_Aim of the exercise_: Copy out exactly the lines from the one containing "[Advertisement] (42, 1973)" to the end of the records below, both included, and nothing else.

Saved entries
***

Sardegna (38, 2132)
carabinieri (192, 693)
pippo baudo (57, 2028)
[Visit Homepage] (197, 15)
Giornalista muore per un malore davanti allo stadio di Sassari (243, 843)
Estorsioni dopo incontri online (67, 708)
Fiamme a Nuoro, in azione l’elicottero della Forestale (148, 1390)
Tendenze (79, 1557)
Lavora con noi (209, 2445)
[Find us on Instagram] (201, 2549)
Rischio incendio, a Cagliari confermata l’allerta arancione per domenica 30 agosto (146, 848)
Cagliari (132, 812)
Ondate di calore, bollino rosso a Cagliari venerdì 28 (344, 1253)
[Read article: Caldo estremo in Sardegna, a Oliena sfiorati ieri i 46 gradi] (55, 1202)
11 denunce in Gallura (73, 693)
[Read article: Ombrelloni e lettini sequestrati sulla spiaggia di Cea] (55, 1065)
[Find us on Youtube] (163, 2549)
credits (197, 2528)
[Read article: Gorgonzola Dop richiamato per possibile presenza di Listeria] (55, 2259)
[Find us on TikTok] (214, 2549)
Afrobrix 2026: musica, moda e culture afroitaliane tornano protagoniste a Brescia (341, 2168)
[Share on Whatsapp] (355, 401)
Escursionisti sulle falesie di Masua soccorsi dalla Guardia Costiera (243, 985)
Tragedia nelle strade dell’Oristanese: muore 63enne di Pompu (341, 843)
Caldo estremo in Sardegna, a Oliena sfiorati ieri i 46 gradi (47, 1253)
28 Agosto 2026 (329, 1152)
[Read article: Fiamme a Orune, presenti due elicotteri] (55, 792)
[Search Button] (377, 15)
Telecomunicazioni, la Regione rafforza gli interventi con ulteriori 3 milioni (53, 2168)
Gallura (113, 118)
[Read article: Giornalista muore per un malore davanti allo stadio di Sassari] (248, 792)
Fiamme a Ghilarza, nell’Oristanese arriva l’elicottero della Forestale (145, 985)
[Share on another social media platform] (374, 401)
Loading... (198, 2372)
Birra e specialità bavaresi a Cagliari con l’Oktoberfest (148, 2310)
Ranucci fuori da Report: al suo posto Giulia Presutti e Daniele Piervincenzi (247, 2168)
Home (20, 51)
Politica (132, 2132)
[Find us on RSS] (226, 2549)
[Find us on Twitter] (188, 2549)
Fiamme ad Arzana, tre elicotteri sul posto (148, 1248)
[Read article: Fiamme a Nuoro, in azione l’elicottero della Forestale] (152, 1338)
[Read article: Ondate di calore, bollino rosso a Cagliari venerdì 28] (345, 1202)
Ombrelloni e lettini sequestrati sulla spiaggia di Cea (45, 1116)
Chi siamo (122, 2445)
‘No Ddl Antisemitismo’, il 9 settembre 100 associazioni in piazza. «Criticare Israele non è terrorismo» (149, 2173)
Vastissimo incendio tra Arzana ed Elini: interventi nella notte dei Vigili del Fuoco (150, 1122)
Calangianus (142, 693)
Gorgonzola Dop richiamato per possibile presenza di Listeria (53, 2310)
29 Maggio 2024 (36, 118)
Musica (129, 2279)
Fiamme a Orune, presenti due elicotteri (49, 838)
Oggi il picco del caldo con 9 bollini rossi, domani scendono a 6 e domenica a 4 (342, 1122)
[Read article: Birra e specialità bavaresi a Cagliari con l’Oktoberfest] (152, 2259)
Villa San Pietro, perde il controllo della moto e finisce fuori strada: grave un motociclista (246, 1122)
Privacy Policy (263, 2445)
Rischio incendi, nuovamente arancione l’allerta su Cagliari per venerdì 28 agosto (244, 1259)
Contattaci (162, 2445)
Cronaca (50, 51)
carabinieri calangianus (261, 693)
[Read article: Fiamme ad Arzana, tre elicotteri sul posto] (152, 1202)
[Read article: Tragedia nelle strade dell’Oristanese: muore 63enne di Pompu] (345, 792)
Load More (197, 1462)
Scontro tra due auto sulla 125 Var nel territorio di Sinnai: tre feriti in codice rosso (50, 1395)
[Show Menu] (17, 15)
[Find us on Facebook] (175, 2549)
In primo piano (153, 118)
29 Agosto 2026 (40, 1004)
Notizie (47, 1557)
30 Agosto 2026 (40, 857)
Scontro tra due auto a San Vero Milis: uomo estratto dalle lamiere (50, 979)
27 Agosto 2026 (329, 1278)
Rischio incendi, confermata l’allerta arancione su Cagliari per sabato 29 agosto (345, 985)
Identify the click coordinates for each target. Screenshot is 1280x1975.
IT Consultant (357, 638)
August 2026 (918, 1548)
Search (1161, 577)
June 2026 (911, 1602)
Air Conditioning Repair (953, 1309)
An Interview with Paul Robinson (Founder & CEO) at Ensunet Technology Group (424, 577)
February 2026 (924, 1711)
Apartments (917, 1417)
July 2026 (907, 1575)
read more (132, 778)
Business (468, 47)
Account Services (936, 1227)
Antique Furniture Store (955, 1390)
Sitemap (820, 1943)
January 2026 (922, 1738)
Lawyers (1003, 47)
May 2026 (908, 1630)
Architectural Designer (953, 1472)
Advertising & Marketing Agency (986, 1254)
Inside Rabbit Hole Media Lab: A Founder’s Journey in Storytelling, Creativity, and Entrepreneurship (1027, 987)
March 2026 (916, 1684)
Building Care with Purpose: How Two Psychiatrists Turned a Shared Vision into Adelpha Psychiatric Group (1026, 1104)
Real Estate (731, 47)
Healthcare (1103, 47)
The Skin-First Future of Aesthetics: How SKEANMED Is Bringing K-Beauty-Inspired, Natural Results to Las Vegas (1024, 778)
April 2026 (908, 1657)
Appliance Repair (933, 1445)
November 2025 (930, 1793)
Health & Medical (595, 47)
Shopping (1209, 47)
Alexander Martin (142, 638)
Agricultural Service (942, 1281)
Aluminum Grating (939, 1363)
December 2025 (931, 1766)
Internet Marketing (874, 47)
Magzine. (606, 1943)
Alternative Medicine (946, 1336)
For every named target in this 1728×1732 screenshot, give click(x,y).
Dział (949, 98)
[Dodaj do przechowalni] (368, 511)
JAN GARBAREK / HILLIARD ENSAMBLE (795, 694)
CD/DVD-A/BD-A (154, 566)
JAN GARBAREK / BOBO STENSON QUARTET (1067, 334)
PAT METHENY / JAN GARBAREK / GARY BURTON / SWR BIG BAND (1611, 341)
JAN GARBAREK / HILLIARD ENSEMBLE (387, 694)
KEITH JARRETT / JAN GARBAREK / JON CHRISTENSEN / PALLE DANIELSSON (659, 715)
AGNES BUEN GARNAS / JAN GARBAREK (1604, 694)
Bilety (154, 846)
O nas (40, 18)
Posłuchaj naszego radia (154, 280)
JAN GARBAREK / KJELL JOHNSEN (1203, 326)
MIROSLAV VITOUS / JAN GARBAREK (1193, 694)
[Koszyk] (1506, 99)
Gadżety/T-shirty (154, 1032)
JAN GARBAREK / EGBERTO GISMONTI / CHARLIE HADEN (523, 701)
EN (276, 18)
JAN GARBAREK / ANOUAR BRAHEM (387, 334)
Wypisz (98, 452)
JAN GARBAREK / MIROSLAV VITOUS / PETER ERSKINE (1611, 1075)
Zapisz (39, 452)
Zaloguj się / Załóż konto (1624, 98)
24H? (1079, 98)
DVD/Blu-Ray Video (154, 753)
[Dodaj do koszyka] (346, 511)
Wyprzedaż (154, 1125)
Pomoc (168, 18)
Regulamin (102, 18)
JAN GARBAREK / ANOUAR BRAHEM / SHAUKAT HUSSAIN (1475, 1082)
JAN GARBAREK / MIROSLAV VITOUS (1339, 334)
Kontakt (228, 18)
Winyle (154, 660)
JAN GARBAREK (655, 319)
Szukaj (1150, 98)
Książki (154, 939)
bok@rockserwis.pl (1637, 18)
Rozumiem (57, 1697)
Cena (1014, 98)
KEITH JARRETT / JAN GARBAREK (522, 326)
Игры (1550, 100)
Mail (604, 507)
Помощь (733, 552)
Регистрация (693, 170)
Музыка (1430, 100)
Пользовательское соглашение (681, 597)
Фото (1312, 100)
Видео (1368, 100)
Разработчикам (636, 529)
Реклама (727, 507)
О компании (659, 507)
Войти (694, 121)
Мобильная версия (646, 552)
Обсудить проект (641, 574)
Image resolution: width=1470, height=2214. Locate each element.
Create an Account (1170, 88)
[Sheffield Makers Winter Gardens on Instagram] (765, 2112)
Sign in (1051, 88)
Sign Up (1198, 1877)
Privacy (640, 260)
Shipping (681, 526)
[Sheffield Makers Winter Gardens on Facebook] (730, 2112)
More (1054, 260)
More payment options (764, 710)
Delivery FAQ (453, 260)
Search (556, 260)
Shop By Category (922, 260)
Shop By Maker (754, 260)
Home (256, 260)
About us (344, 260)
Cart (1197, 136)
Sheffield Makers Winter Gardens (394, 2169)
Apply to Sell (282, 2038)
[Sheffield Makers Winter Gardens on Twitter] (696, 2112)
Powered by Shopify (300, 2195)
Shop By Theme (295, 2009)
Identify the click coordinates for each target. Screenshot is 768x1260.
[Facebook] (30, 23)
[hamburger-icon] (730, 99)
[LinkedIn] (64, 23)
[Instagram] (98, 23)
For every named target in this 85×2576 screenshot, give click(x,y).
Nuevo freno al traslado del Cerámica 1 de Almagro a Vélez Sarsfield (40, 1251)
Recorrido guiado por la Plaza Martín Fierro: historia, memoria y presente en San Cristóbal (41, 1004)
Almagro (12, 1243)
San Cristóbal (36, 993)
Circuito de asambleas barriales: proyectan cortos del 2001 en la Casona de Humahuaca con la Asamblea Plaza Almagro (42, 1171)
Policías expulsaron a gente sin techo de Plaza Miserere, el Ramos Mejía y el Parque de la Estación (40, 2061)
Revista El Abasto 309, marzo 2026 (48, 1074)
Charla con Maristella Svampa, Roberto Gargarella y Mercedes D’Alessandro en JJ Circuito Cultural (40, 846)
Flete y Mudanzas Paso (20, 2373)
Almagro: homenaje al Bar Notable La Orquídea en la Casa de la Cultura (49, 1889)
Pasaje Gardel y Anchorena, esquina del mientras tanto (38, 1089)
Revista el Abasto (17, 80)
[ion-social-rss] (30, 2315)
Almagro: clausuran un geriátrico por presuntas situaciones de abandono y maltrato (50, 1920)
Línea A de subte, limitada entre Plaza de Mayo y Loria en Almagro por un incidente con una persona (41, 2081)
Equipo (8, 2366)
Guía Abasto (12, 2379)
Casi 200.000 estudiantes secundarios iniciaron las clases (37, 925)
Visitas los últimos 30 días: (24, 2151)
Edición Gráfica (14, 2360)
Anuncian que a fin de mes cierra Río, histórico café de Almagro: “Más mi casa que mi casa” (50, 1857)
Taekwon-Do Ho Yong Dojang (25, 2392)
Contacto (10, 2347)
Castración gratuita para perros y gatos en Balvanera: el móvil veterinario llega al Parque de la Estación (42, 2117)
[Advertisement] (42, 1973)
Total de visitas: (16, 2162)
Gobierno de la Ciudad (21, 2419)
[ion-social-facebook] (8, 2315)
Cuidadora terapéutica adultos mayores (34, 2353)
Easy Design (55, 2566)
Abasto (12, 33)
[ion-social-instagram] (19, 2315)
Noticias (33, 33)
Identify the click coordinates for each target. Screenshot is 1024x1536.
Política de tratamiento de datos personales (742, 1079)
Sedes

***

_Result_:
[Advertisement] (42, 1973)
Total de visitas: (16, 2162)
Gobierno de la Ciudad (21, 2419)
[ion-social-facebook] (8, 2315)
Cuidadora terapéutica adultos mayores (34, 2353)
Easy Design (55, 2566)
Abasto (12, 33)
[ion-social-instagram] (19, 2315)
Noticias (33, 33)
Identify the click coordinates for each target. Screenshot is 1024x1536.
Política de tratamiento de datos personales (742, 1079)
Sedes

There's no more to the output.